Is there a reason you need the intoto type? That type is effectively deprecated in Rekor, which is why all Sigstore clients default to the dsse Rekor type.

cc @steiza

cperlman commented 2 weeks ago

Thanks for filing. As you noted, the issue is --rekor-entry-type intoto generates a Rekor entry with an intoto-v001 entry scheme. If you drop this flag, it will generate an entry following the dsse-v001 entry scheme, which is supported by sigstore-go.

Is there a reason you need the intoto type? That type is effectively deprecated in Rekor, which is why all Sigstore clients default to the dsse Rekor type.

cc @steiza

i'm aware that intoto is on its way out but we want it since it's seemingly the only way the attestation will be included in the rekor entry. is there a way that we can easily get the attestation associated with an artefact if we use the dsse entry type?

haydentherapper commented 2 weeks ago

A global attestation store is a tricky problem. Without knowing the contents of the attestations being uploaded, the store becomes a vector for spam.

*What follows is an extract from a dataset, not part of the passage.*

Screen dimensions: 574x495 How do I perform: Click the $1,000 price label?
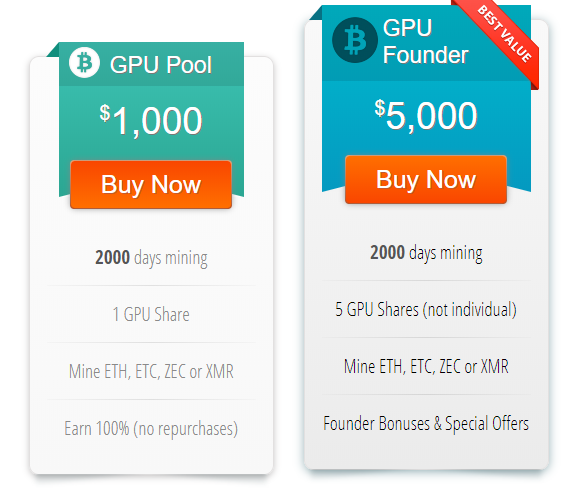pos(151,120)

Additionally, a log should not be a source of truth for content (e.g. search index, attestation store) - it should only be a verifiable set of claims for an ecosystem.

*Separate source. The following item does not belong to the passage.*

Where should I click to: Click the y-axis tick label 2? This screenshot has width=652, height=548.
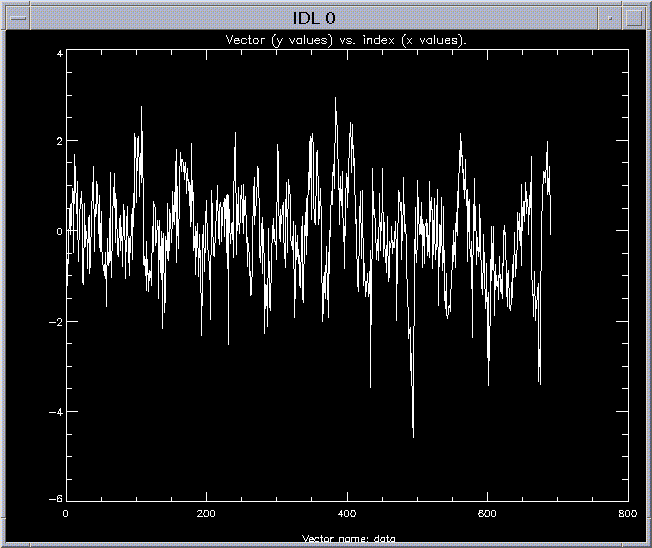pyautogui.click(x=59, y=142)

Attestations should be stored alongside artifacts, and we've been working with package registries and CI platforms to implement support for storing attestations. Is there a particular ecosystem where you're producing attestations for?

I would be interested to see a community-run attestation store, but it will have to be more opinionated regarding the content of the attestation to avoid spam.

cperlman commented 2 weeks ago

I see how a community store could be a difficult problem but in our case we are hosting Sigstore locally with fairly restricted access so the spam aspect doesn't feel that likely to be an issue for us.

What is the recommended approach with regards to attestations if you do host Sigstore locally? Just having the attestations in a bucket but no obvious way to connect them with artefacts renders them rather useless.

haydentherapper commented 2 weeks ago

Thanks for the context, that makes more sense why you're using intoto Rekor types.

I'd suggest looking at content address storage (CAS), which is effectively what Rekor has implemented. Rekor stores attestations keyed by Rekor leaf hash in Google Cloud Storage. If you're deploying Rekor in a cloud environment, GCS/S3/Azure Blob would all be good options. I've also looked into https://github.com/google/ent as a lightweight CAS before as well.

As for what Sigstore can do to support this, we would like to split out the attestation storage from Rekor into its own dedicated service. If someone wants to add Ent or another CAS project to sigstore/helm-charts, I'd be supportive of that.